▶ [Activity]: Transcribe verbatim the span of lines that opens with the line containing "How do I perform: Check" and closes with the last line of the data below.
==== Material provided ====
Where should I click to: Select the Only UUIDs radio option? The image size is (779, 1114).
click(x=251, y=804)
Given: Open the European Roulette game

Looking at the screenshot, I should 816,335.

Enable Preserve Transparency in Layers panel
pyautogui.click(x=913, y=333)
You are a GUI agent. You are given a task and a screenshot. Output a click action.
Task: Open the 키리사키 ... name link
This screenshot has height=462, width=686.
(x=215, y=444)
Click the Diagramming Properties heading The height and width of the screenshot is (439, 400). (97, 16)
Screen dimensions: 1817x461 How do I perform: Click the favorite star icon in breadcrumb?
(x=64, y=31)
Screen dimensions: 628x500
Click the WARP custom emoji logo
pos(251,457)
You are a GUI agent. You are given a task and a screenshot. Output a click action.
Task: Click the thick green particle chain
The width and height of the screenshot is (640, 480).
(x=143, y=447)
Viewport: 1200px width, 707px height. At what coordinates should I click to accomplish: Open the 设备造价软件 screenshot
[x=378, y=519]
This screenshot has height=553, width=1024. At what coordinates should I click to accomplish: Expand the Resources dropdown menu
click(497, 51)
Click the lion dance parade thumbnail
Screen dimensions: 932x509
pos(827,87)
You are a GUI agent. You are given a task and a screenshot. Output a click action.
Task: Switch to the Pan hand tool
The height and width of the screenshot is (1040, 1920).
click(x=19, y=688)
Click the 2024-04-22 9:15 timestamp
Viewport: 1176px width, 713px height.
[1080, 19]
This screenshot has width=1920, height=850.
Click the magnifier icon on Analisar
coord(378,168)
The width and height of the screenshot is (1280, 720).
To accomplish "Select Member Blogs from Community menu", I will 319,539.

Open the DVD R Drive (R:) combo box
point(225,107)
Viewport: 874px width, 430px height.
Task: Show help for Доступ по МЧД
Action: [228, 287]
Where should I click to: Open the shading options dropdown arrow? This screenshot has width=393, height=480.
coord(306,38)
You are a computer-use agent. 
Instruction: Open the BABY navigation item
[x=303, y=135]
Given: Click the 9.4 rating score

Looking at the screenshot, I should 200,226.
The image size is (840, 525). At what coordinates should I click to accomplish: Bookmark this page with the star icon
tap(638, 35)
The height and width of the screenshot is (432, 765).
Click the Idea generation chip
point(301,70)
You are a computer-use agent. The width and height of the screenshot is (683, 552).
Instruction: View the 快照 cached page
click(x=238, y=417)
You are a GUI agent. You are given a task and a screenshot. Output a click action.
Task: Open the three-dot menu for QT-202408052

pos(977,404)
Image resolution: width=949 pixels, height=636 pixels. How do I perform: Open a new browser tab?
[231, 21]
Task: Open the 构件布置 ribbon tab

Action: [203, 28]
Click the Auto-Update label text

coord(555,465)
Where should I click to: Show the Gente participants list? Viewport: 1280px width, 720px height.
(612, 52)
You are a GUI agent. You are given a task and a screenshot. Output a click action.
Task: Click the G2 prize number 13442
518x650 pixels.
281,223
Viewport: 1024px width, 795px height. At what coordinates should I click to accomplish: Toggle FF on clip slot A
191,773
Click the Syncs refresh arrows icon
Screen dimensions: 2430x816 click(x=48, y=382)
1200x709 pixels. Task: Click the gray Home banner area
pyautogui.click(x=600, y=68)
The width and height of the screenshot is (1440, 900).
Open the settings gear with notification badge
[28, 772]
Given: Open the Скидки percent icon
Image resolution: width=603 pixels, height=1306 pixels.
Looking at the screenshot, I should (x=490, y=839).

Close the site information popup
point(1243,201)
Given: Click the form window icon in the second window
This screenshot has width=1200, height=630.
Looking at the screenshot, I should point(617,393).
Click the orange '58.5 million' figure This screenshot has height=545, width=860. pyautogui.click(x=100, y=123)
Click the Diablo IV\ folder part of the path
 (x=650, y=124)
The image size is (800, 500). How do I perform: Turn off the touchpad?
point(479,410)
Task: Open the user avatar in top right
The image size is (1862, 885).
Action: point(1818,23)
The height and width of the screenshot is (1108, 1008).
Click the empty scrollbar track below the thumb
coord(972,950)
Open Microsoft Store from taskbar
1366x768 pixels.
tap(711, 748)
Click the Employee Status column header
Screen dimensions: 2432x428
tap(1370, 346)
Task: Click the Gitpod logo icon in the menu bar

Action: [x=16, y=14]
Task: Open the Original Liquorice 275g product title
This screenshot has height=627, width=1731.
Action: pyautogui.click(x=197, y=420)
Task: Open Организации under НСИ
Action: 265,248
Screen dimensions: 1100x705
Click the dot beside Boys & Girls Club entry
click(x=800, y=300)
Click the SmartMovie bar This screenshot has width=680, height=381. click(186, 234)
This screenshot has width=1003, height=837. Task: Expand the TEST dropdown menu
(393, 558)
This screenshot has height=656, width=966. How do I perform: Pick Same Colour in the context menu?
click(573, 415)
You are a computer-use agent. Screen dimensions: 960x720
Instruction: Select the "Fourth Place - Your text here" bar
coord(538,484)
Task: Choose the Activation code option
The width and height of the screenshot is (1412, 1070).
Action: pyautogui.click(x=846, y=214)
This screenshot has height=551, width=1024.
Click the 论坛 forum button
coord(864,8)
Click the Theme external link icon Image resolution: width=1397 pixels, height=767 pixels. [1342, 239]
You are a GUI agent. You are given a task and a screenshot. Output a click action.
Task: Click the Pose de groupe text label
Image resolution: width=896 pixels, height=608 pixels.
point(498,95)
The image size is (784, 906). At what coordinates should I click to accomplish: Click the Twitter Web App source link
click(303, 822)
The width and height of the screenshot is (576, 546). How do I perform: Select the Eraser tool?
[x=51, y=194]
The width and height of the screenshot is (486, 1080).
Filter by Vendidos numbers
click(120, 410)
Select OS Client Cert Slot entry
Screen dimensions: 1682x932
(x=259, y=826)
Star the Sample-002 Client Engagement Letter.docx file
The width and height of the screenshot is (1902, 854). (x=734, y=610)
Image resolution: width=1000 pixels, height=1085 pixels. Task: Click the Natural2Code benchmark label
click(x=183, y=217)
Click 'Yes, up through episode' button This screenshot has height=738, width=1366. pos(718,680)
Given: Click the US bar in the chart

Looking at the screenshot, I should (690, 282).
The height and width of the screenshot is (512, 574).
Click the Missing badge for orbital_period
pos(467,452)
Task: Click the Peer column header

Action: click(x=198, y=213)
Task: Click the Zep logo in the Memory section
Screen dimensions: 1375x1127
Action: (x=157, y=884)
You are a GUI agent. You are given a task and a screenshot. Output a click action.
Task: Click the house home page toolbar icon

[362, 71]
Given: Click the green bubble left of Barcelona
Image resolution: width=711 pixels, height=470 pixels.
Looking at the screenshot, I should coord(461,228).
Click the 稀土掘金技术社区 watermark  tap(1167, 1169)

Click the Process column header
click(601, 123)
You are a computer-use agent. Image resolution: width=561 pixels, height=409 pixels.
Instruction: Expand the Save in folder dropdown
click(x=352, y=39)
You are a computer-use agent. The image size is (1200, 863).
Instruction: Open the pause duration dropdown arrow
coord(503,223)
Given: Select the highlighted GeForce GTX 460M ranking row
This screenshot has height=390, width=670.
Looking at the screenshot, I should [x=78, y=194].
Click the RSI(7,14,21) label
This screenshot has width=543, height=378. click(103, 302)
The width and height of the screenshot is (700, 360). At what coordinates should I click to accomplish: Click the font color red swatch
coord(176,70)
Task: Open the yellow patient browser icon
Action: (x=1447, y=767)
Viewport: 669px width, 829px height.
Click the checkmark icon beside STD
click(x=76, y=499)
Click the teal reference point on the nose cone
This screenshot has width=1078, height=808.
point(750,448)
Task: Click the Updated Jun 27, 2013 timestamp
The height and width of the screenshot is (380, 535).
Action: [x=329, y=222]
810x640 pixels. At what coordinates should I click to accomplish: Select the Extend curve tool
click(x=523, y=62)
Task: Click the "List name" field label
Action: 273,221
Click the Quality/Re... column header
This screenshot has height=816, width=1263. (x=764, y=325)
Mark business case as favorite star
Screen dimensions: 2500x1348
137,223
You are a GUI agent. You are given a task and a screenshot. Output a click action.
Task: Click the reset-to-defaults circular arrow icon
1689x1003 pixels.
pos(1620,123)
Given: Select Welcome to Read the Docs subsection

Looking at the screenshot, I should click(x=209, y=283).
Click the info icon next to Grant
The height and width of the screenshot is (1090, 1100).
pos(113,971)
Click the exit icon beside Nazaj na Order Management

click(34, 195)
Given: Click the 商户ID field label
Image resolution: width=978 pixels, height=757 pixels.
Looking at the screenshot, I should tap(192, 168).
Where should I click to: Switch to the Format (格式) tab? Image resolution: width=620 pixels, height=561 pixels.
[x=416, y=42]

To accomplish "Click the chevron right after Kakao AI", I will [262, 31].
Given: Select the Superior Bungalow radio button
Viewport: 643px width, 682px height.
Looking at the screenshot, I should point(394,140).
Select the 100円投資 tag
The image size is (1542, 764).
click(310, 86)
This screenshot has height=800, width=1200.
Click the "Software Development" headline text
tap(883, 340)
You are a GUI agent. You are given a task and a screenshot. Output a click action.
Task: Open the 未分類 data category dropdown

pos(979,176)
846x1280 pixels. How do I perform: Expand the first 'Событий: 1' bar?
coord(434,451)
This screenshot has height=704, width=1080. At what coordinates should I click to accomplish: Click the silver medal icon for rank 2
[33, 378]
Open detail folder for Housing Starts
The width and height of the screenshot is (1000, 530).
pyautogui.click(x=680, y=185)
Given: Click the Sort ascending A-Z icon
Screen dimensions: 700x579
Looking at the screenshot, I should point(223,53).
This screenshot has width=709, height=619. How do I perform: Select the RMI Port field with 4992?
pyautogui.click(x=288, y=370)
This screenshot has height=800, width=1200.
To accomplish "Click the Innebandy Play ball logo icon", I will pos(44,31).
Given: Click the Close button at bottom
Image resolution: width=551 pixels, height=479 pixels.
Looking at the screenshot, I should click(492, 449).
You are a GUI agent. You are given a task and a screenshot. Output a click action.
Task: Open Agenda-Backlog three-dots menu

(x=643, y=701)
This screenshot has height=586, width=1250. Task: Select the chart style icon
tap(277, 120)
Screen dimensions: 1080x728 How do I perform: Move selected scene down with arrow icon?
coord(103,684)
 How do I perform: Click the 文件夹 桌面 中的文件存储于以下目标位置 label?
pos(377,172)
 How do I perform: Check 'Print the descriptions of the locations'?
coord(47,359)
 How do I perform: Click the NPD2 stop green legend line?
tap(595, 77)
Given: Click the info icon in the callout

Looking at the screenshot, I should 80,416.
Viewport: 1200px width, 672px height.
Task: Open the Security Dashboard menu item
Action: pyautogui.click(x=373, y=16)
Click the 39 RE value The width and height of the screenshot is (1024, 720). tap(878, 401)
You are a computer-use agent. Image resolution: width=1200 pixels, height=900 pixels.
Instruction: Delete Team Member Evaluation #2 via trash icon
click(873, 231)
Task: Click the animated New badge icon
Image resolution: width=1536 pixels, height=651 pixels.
====
▶ [The completed task]:
 How do I perform: Check 'Print the descriptions of the locations'?
coord(47,359)
 How do I perform: Click the NPD2 stop green legend line?
tap(595, 77)
Given: Click the info icon in the callout

Looking at the screenshot, I should 80,416.
Viewport: 1200px width, 672px height.
Task: Open the Security Dashboard menu item
Action: pyautogui.click(x=373, y=16)
Click the 39 RE value The width and height of the screenshot is (1024, 720). tap(878, 401)
You are a computer-use agent. Image resolution: width=1200 pixels, height=900 pixels.
Instruction: Delete Team Member Evaluation #2 via trash icon
click(873, 231)
Task: Click the animated New badge icon
Image resolution: width=1536 pixels, height=651 pixels.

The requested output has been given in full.